Lokomotiw, Krasnodar, Zenit - te trzy drużyny reprezentowały Rosję w obecnej edycji Champions League. Dlaczego ich występy zakończyły się klęską, podobnie jak w przypadku innych rosyjskich zespołów w poprzednich latach?
Ekipa Grzegorza Krychowiaka oraz Macieja Rybusa zakończyła fazę grupową na ostatnim miejscu, z dorobkiem zaledwie trzech oczek. Był to trzeci z rzędu występ w rozgrywkach Champions League i trzeci z rzędu zakończony brakiem awansu nawet do Ligi Europy.

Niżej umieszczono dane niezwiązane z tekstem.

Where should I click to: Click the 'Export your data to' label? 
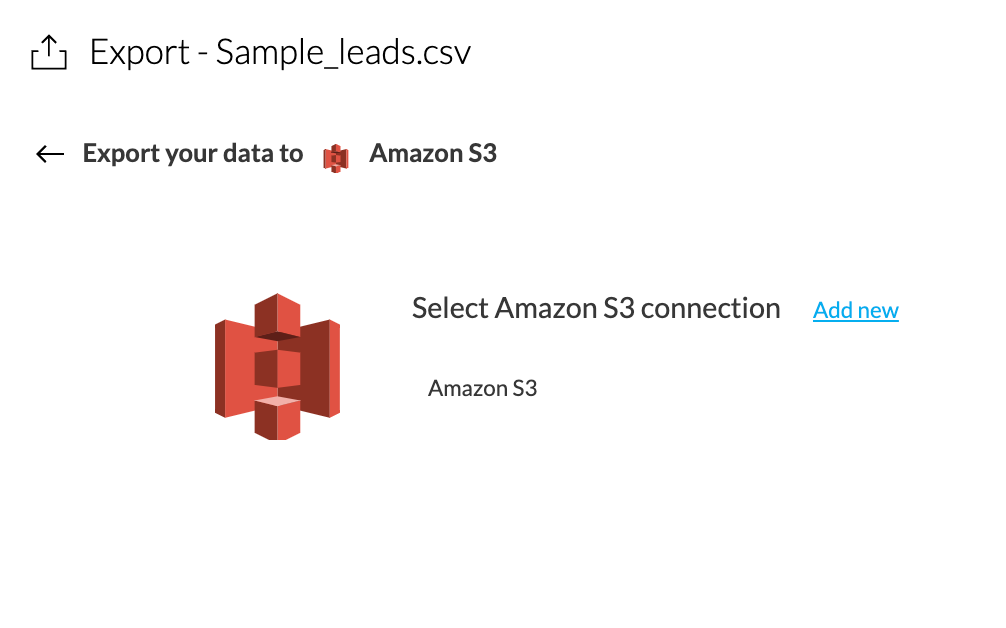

Piłkarze ze stolicy trafili do bardzo silnej grupy wraz z Bayernem, Atletico oraz austriackim Salzburgiem. Rozegrali wprawdzie kilka niezłych meczów, jak chociażby z ekipą Diego Simeone, jednak w rezultacie nie przyniosło to ani jednego triumfu w żadnym z sześciu spotkań. Trudno mówić o niedosycie, bo od początku zapowiadało się na walkę jedynie o trzecią lokatę, a faworytem była i tak nieobliczalna drużyna Jessego Marscha.

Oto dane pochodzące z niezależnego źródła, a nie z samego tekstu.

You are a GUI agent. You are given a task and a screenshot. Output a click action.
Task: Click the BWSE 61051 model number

Zespół Marko Nikolica prezentował się nieźle w defensywie, a między słupkami bardzo dobrze spisywał się bramkarz Guilherme. Brakowało za to jasnych punktów w ofensywie, a jedynym wyróżniającym się zawodnikiem był Anton Miranczuk. Najlepszy strzelec czerwono-biało-zielonych w tym sezonie europejskich pucharów zdobył dwie z zaledwie pięciu bramek całej drużyny, co świadczy o słabej dyspozycji stołecznych w ataku. Co ciekawe, spotkania aktualnego wicemistrza Rosji były dość interesujące do oglądania dla kibiców piłki nożnej, a końcowa tabela nie do końca oddaje potencjał drzemiący w klubie z Moskwy.

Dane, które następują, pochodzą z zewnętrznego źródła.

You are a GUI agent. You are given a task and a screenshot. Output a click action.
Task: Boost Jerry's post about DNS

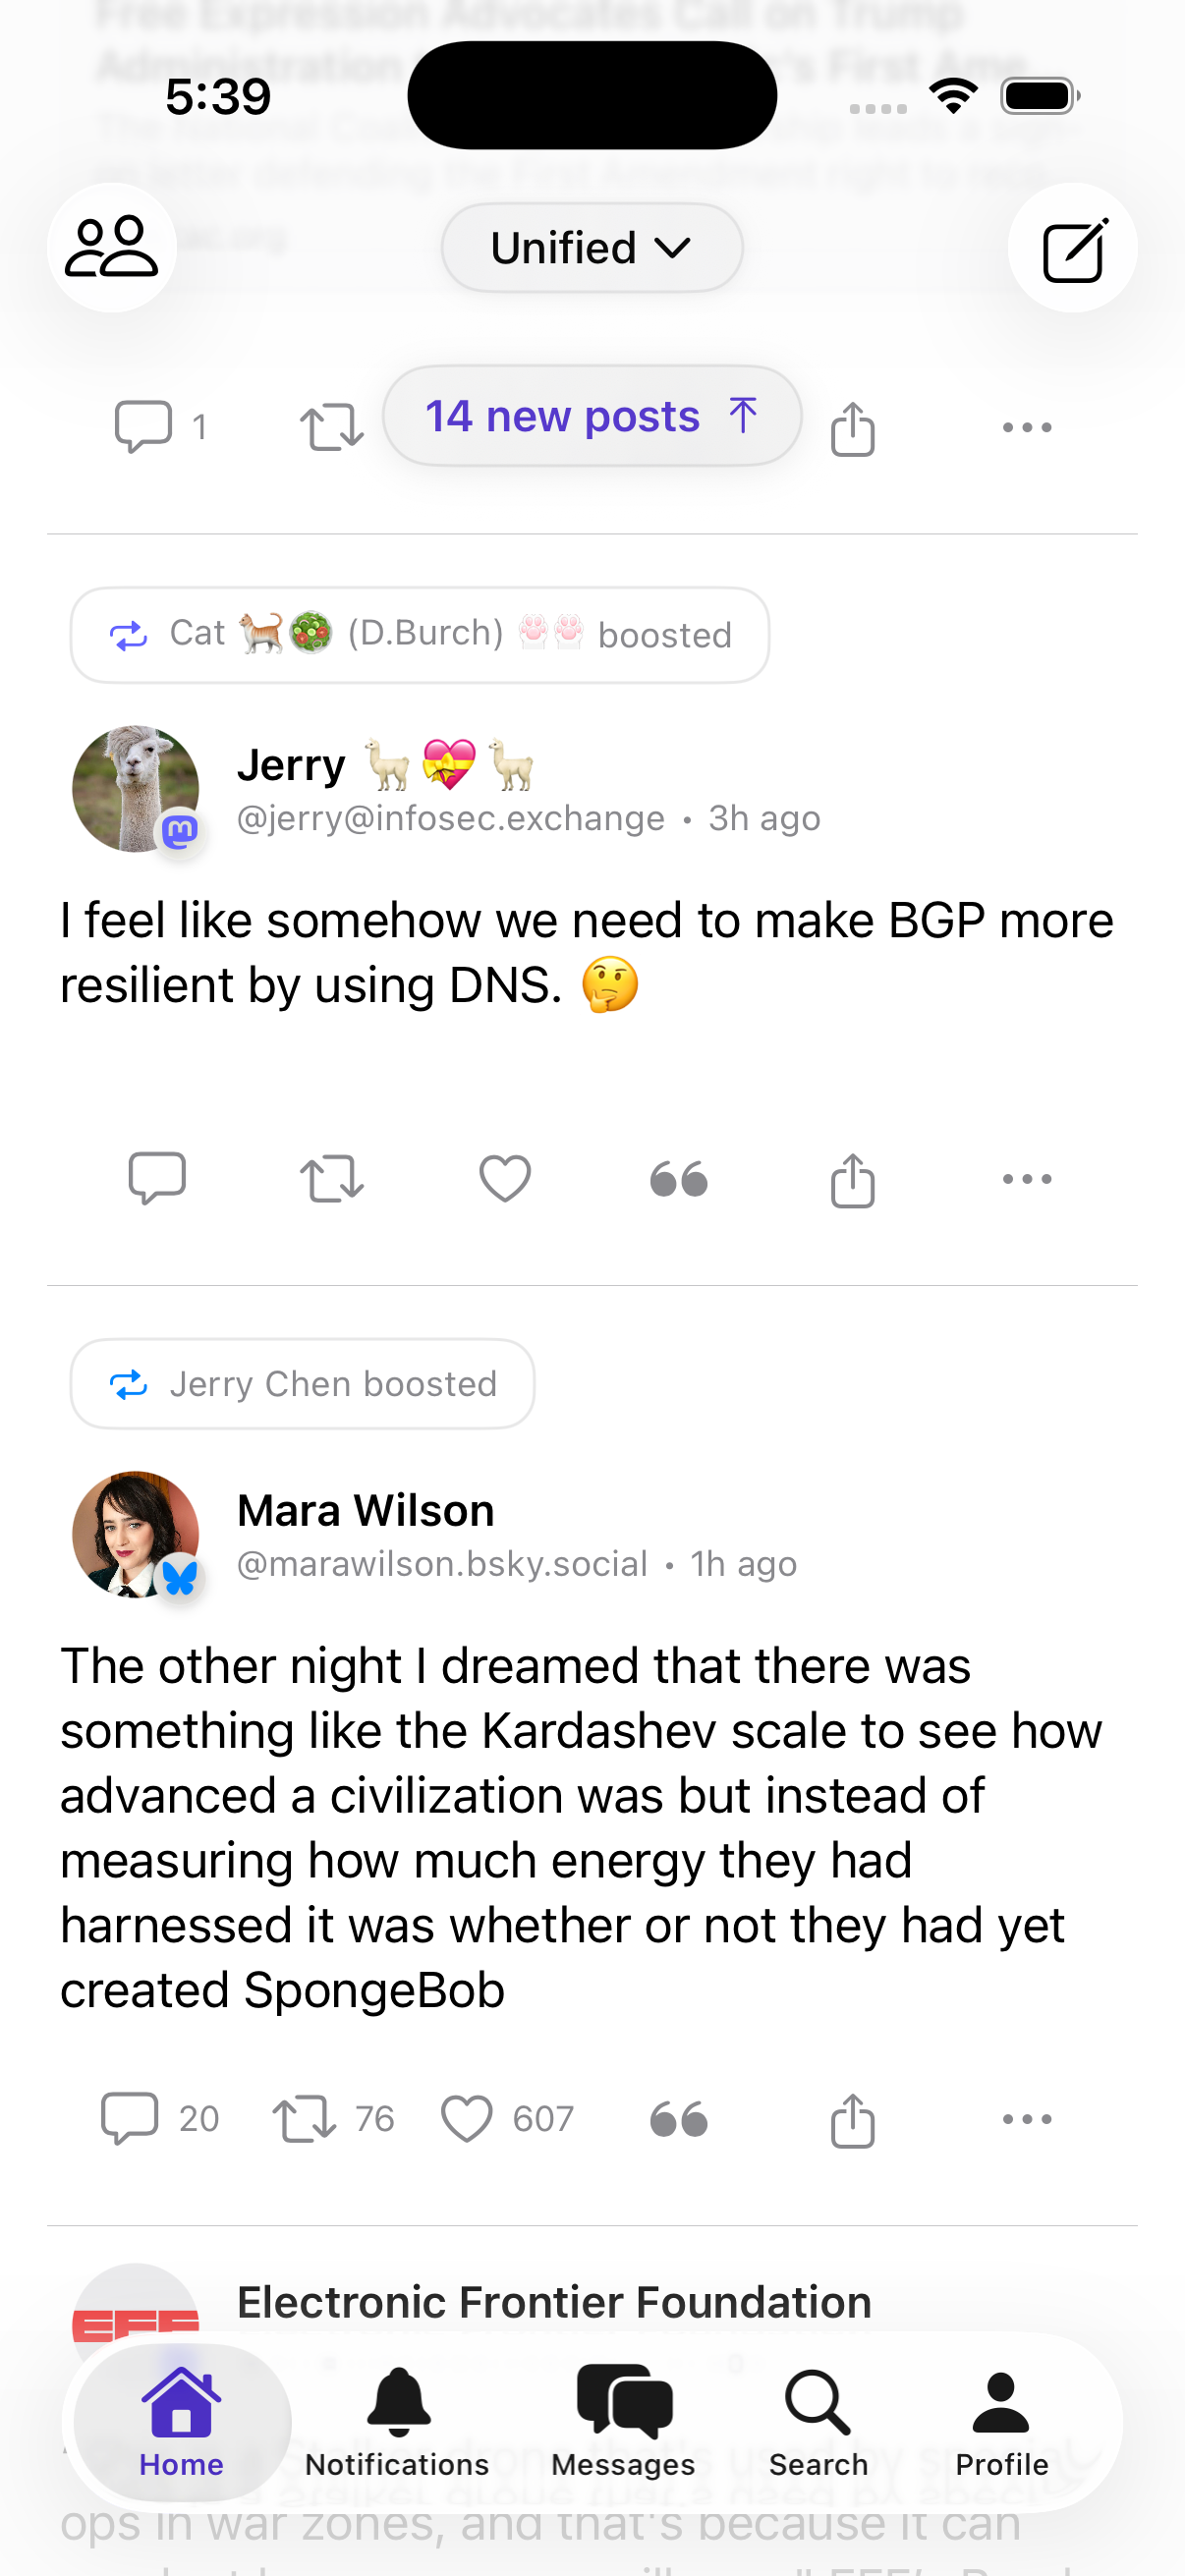331,1179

Krasnodar to jedyna rosyjska ekipa, która nie zajęła ostatniej pozycji w swojej grupie Ligi Mistrzów. Nikt nie zakładał, że ciemnozielono-czarni zdołają wyprzedzić Chelsea oraz Sevillę. Udało się za to zdystansować francuskie Rennes, za co należą się brawa drużynie Murada Musajewa.
Fanom Krasnodaru szczególnie mogły się podobać pojedynki z Hiszpanami. Pomimo świetnej pierwszej połowy w meczu wyjazdowym nie udało się wywieźć z Andaluzji korzystnego rezultatu, a w spotkaniu domowym zabrakło do tego zaledwie kilkudziesięciu sekund. Kluczowe dla sytuacji w grupie okazały się cztery punkty zdobyte w rywalizacji z Bretończykami. Umożliwią one udział w fazie pucharowej Ligi Europy, czym kibice będą się emocjonować w lutym przyszłego roku.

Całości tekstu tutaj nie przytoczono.